Midwest business chiefs say `fairness' essential for global trade

In the industrial heartland of the United States, business leaders see competitiveness and fairness as keys to international trade. ``The playing field is not level, and will never be,'' says Edson Spencer, chairman of Honeywell Inc., which is based in Minneapolis. ``It is full of ups and downs [to encourage] growth.''

Mr. Spencer says the rules of the trading game were defined after World War II, when Japan's industry was wiped out and had to be rebuilt to pay for imports. The Japanese protected their industries by ``highly regulated capital markets, tariffs, import licenses, research and development grants, effective cooperation between the minister of finance and the business establishment,'' says Spencer.

Speaking at a recent conference by the Chicago Council on Foreign Relations, Spencer said he believes the ``tightly disciplined nature of the Japanese society have made it difficult for non-Japanese to penetrate their markets.'' The Japanese ``usually open their doors,'' he adds, ``but too little too late.''

The US, on the other hand, according to Spencer, has had voluntary auto restraints, a 20 percent duty on light trucks, voluntary restraints on steel exports, finished-steel market limitations, duties on stainless steel, multifiber agreements on textiles and beef restrictions. There have been peanut, dairy product, cotton, and sugar restrictions. US airlines must be controlled by US citizens. Ownership of television and radio stations is restricted.

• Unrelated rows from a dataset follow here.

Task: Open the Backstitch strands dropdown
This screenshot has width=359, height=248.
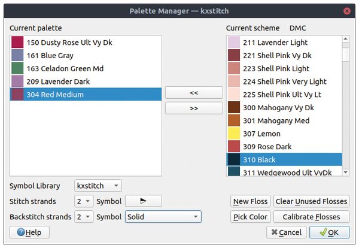Action: pyautogui.click(x=84, y=217)
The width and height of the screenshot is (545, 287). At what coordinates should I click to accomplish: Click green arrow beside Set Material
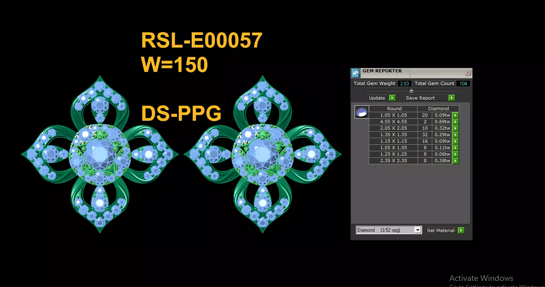[461, 230]
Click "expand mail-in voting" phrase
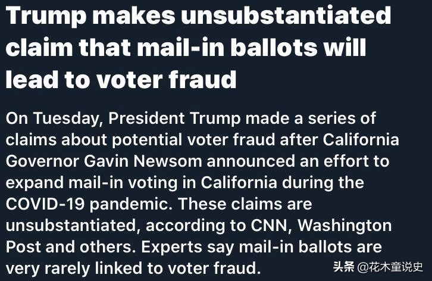432x281 pixels. point(92,183)
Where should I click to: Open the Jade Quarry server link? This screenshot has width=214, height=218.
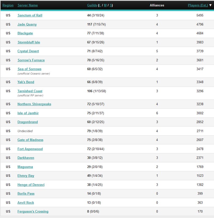(27, 24)
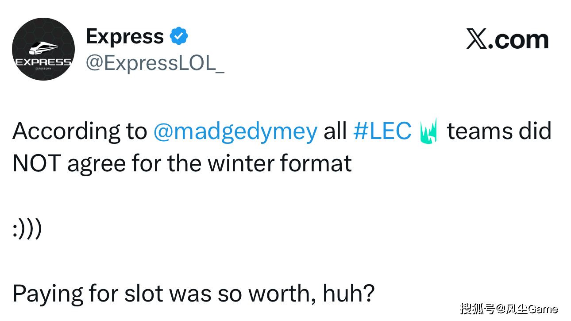Click "teams did" after the LEC emoji

tap(499, 131)
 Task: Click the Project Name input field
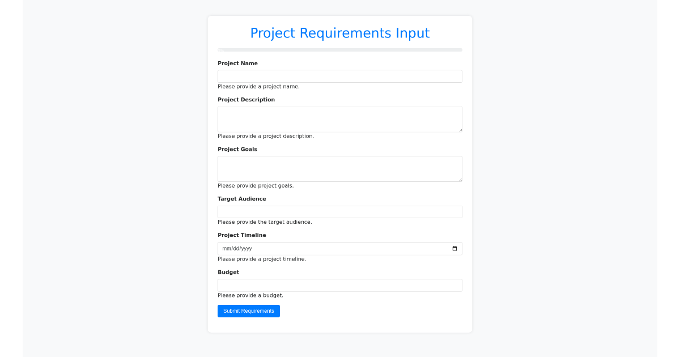340,76
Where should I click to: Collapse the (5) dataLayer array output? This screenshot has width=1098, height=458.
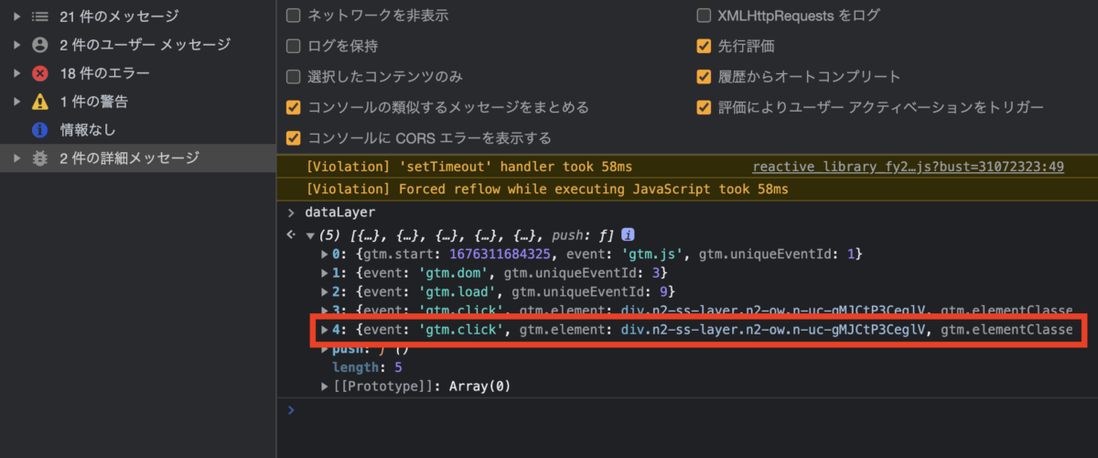[x=309, y=235]
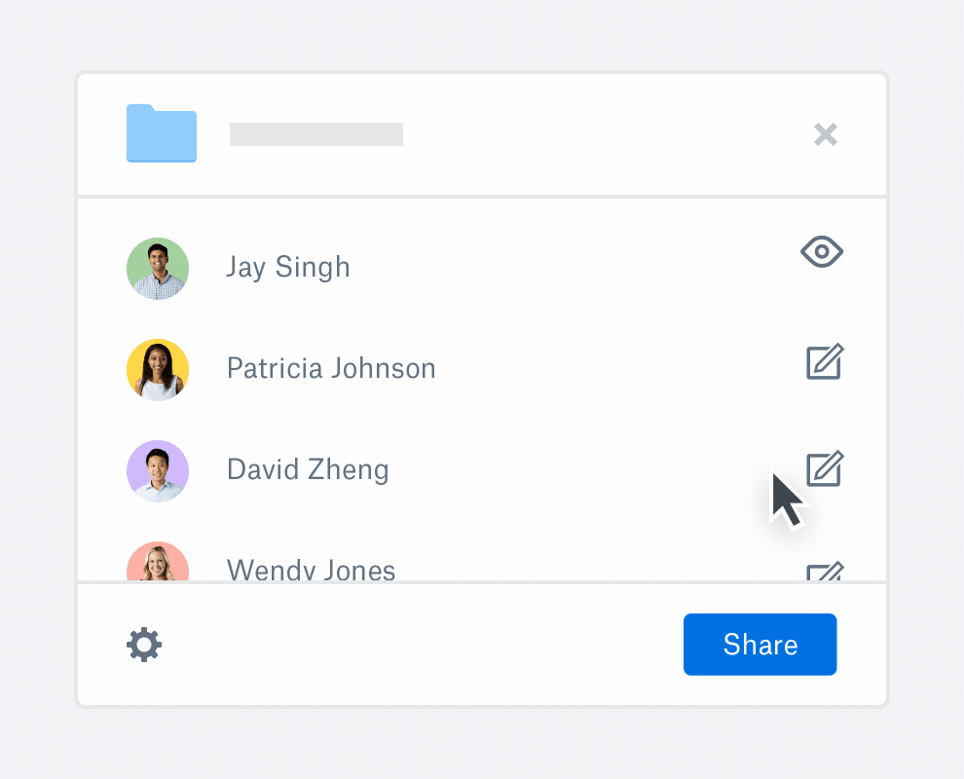Viewport: 964px width, 779px height.
Task: Click Wendy Jones's profile avatar
Action: pyautogui.click(x=158, y=564)
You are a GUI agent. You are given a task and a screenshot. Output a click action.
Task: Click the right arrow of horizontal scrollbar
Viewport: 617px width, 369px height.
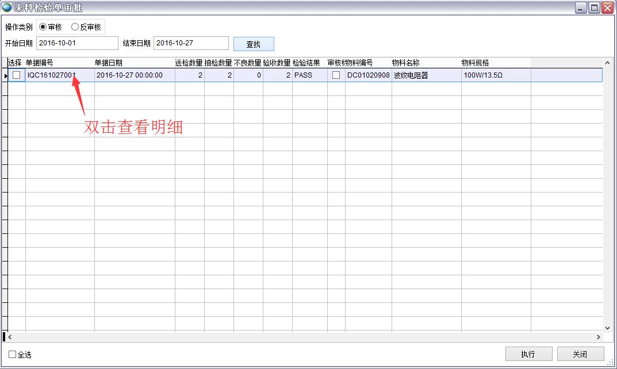(598, 337)
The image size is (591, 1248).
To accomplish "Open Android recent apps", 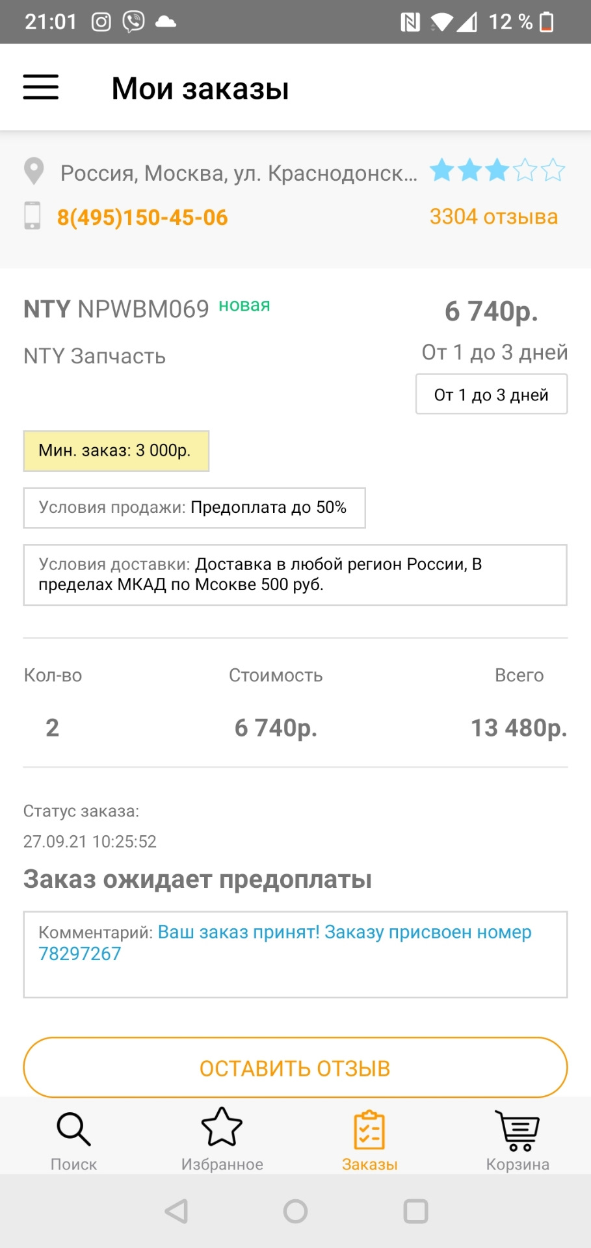I will (415, 1212).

Honeywell has been successful in Japan, and Spencer believes ``they are as open as any other country in the world.'' The European Community, he says, is more difficult to export to than Japan.

In the future, Spencer sees Japan facing similar problems as other major socieites, such as Britain and the US with a rapidly aging population, escalating labor and elderly costs, a deteriorating educational system, and the need for investment of massive amounts of capital to their infrastructure.

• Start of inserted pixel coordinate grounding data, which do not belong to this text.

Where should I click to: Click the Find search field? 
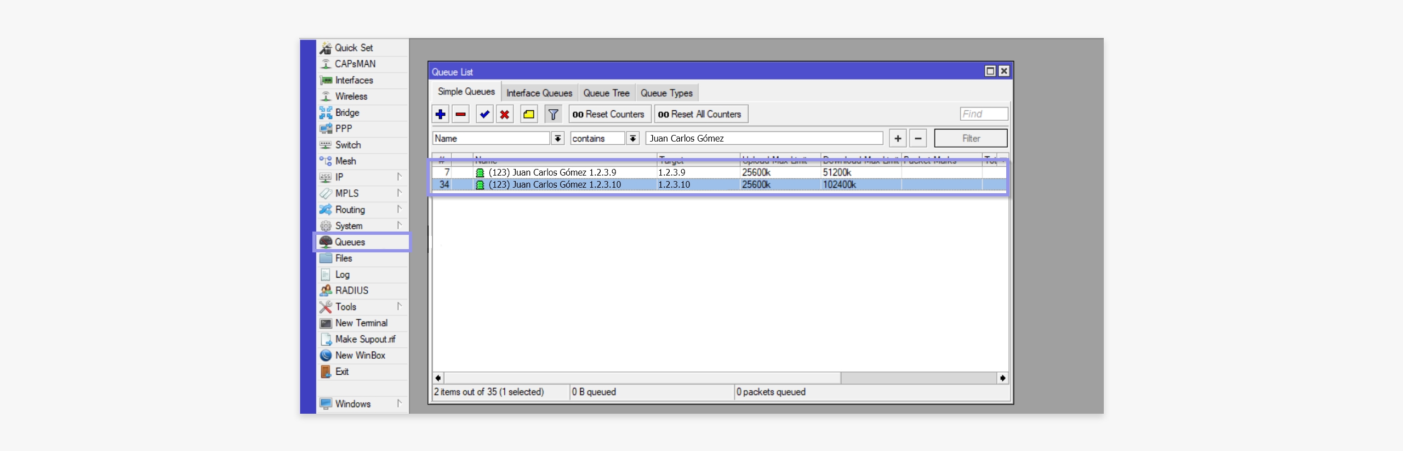point(984,114)
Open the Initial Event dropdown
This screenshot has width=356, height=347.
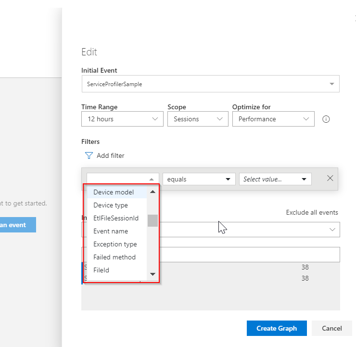pos(210,84)
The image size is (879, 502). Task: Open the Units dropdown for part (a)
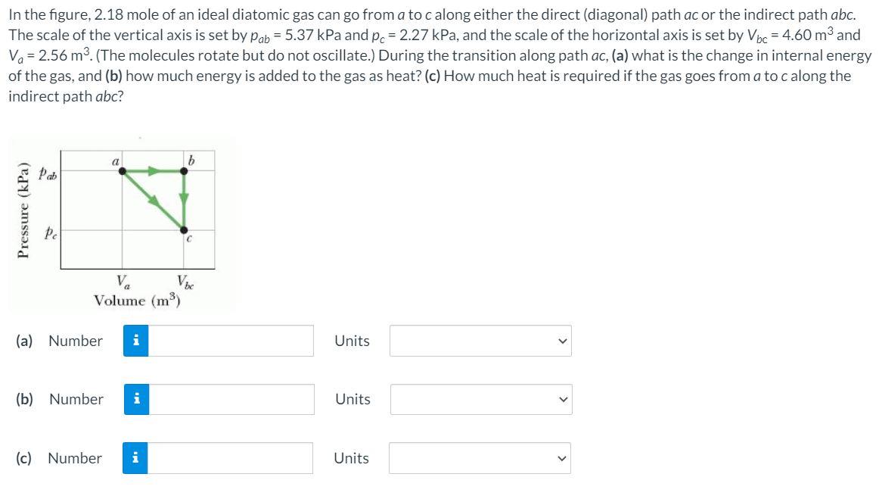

``Their savings are dropping, and they are experiencing competition from other Asian countries, which will earn money from financial returns other than exports.''

Honeywell's chief believes in pushing aggressively to open foreign markets, ``but protecting those declining industries during this transition.''

Lee Morgan, who is on the board of directors of Caterpillar Tractor, based in Peoria, Ill., would like to ``take a Caterpillar tractor and level the field.'' Mr. Morgan's approach stems from the company's severe problems beginning in 1982-83 when a seven-month strike along with a strong dollar and a soft world economy caused ``Caterpillar's business to go flat.'' Morgan says the company spent a great deal of time on the national level educating workers about the dollar.

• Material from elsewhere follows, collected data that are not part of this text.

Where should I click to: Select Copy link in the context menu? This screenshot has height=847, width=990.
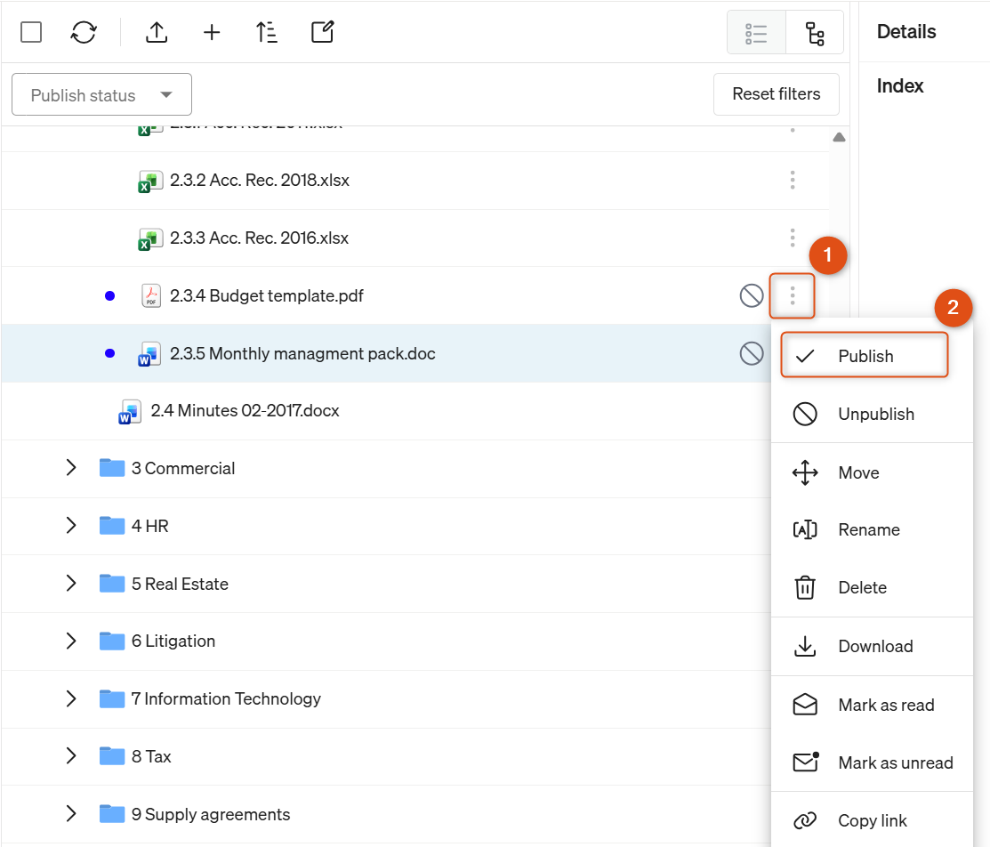[872, 819]

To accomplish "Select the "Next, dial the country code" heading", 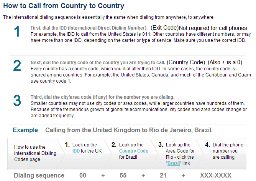I will click(x=98, y=62).
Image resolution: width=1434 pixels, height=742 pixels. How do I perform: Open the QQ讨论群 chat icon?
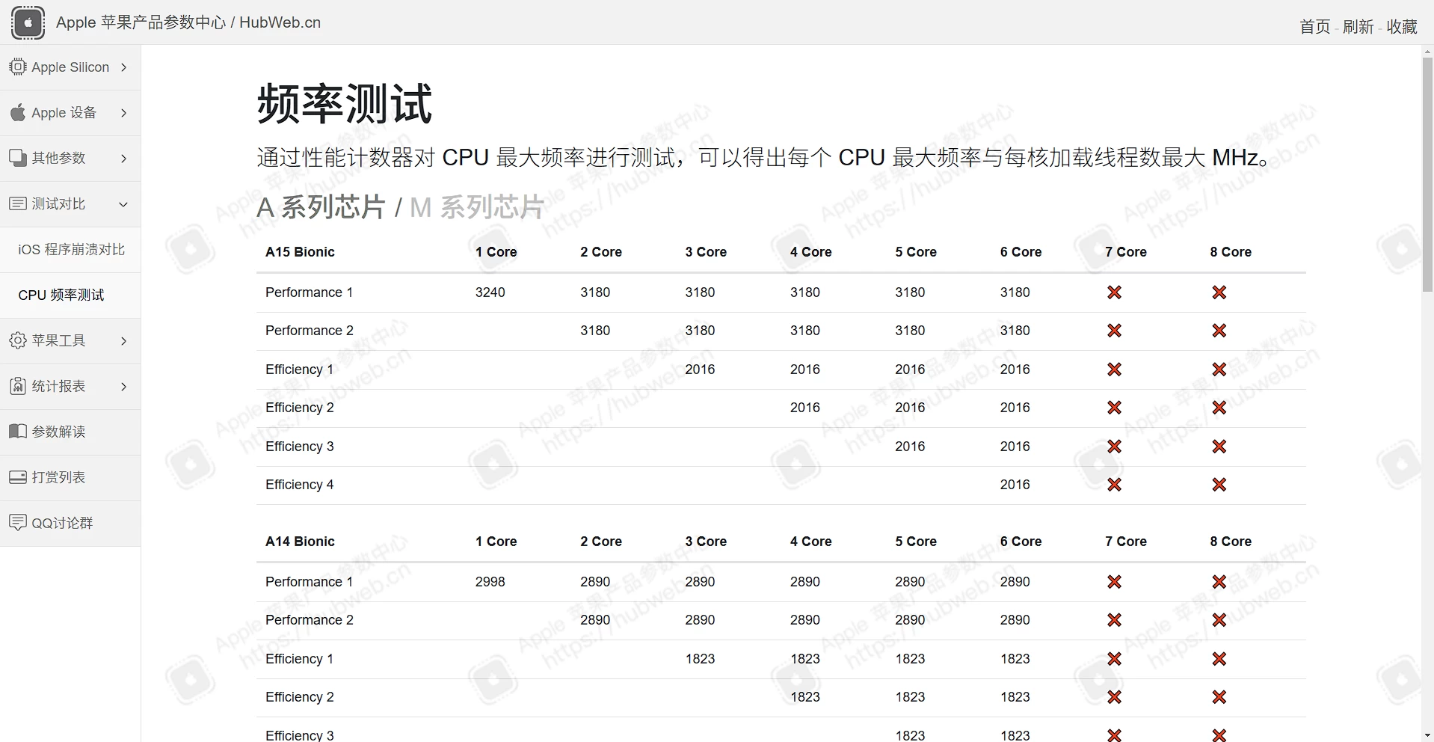(18, 523)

His view of the trading field over the next several years is that it is as level as it is going to get until ``we can become free traders.'' Morgan bases his conclusions on a recent General Accounting Office report on international trade. It concluded that the five causes for the US trade deficit were: the strong dollar, strength of the US economy relative to the world, the third-world debt, foreign trade barriers, and loss of trade competitiveness.

Surprisingly, foreign trade barriers and loss of trade competitiveness accounted for only 5 percent of the trade deficit. Fifty to 60 percent of the trade deficit was due to the dollar, the report concluded. Fifteen to 20 percent came from the US economy growing faster than other world economies.

Caterpillar lost 40 percent of its market in less developed countries during this time.

``I say let the governments hammer out their agreements,'' Morgan says. ``If ever there was a time for the US to export it is right now. Import quotas and protectionism won't solve our trade problems. Macro-economic policies created the mess and it is going to take them to clean it up.''

In the meantime, ``we have cut costs, improved products.'' Companies who have done likewise, he says, ``will emerge as a world class competitor.''

James Farley, president of SpeedFam Corporation of Chicago, says he made a decision in 1963 to ``go overseas'' or ``get killed.'' SpeedFam makes tools for machines ranging from semi-conductors to wristwatches.

Visiting Japan in the late '60s as part of a Department of Commerce trade show, Mr. Farley met a young Japanese and eventually hired him, but not without a few problems. ``I asked him how much money he wanted. He had no idea,'' Farley says. For the next eight weeks, at least twice a week, the young man called saying he was not going to join SpeedFam. His friends were telling him not to work for an American company, because the Americans would leave at the first sign of trouble.

Farley settled this snag with a letter of intent stating if SpeedFam closed its doors because of some factor not the fault of this Japanese manager, SpeedFam would find a job for him in another location.

Farley is now involved in helping other US companies break into the overseas markets. While Farley admits he can't help all the companies who want to do business in the Far East, he says, ``People who want to go can find ways to do it.''

Caterpillar's Morgan agrees. ``It is left up to business to fight for exports.'' Both Morgan and Honeywell's Spencer look to the General Agreement on Tariffs and Trade negotiations as a beginning.

``This has to be a major undertaking,'' says Spencer, ``but there is no better place to solve [these issues] than at GATT.''

All three business leaders say the US could expand exports by focusing on markets in the developing world.